**Exercise set**:
(1) From the Week 4 checkpoint notebook on molecular descriptors, list every learning objective that students should be able to meet by the end of the week.
(2) Answer these questions from the Week 4 checkpoint notebook on molecular descriptors:
(a) What is the estimated time for the module?
(b) How many points is Task 1 worth?
(c) What are the prerequisites?

**Supplied text**:
# Week 4 Checkpoint: Advanced Molecular Descriptors and Feature Engineering

## Learning Objectives Verification
By the end of this week, you should be able to:
- Calculate and interpret advanced molecular descriptors
- Implement feature selection and dimensionality reduction techniques
- Apply feature engineering strategies for molecular data
- Evaluate descriptor importance and correlation patterns

## Progress Tracking Dashboard
**Week:** 4/12  
**Module:** Advanced Molecular Descriptors and Feature Engineering  
**Estimated Time:** 8-12 hours  
**Prerequisites:** Weeks 1-3 completed  

In [None]:
# Import required libraries
import numpy as np
import pandas as pd
import matplotlib.pyplot as plt
import seaborn as sns
from rdkit import Chem
from rdkit.Chem import Descriptors, Lipinski, Crippen, rdMolDescriptors
from sklearn.feature_selection import SelectKBest, f_regression, RFE
from sklearn.decomposition import PCA
from sklearn.ensemble import RandomForestRegressor
from sklearn.preprocessing import StandardScaler
from sklearn.model_selection import train_test_split
import warnings
warnings.filterwarnings('ignore')

# Progress tracking
progress_tracker = {
    'week': 4,
    'completed_tasks': [],
    'scores': {},
    'time_spent': 0,
    'challenges_faced': [],
    'next_steps': []
}

print("Week 4 Checkpoint: Advanced Molecular Descriptors and Feature Engineering")
print("=" * 70)

## Task 1: Advanced Descriptor Calculation (25 points)

Calculate a comprehensive set of molecular descriptors for a dataset of drug molecules.

In [None]:
# Sample drug molecules (SMILES)
drug_smiles = [
    'CC(C)CC1=CC=C(C=C1)C(C)C(=O)O',  # Ibuprofen
    'CC1=CC=C(C=C1)C(=O)C2=CC=C(C=C2)N(C)C',  # Michler's ketone
    'CN1CCC[C@H]1C2=CN=CC=C2',  # Nicotine
    'CC(=O)OC1=CC=CC=C1C(=O)O',  # Aspirin
    'CN(C)CCN1C2=CC=CC=C2SC3=C1C=C(C=C3)Cl',  # Chlorpromazine
    'CCN(CC)CCCC(C)NC1=C2C=CC(=CC2=NC=C1)CF3',  # Mefloquine
    'CN1C=NC2=C1C(=O)N(C(=O)N2C)C',  # Caffeine
    'CC(C)(C)NCC(C1=CC(=C(C=C1)O)CO)O',  # Salbutamol
    'CN(C)C(=N)NC(=N)N',  # Metformin
    'CC1=C(C=C(C=C1)N2CCNCC2)C'  # Methylpiperazine derivative
]

def calculate_advanced_descriptors(smiles_list):
    """

**Dataset section**:
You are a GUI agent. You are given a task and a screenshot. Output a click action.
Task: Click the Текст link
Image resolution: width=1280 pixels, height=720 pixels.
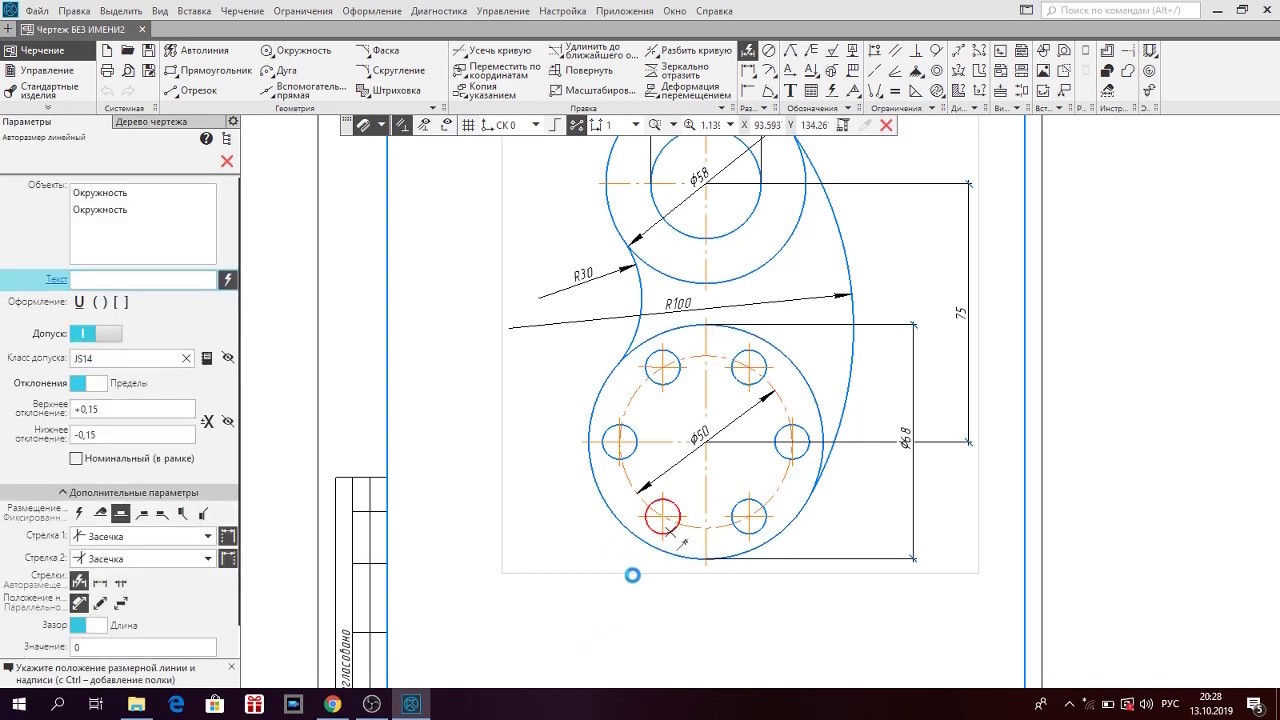56,279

**Completed exercise**:
(1)
- Calculate and interpret advanced molecular descriptors
- Implement feature selection and dimensionality reduction techniques
- Apply feature engineering strategies for molecular data
- Evaluate descriptor importance and correlation patterns

(2)
(a) 8-12 hours
(b) 25 points
(c) Weeks 1-3 completed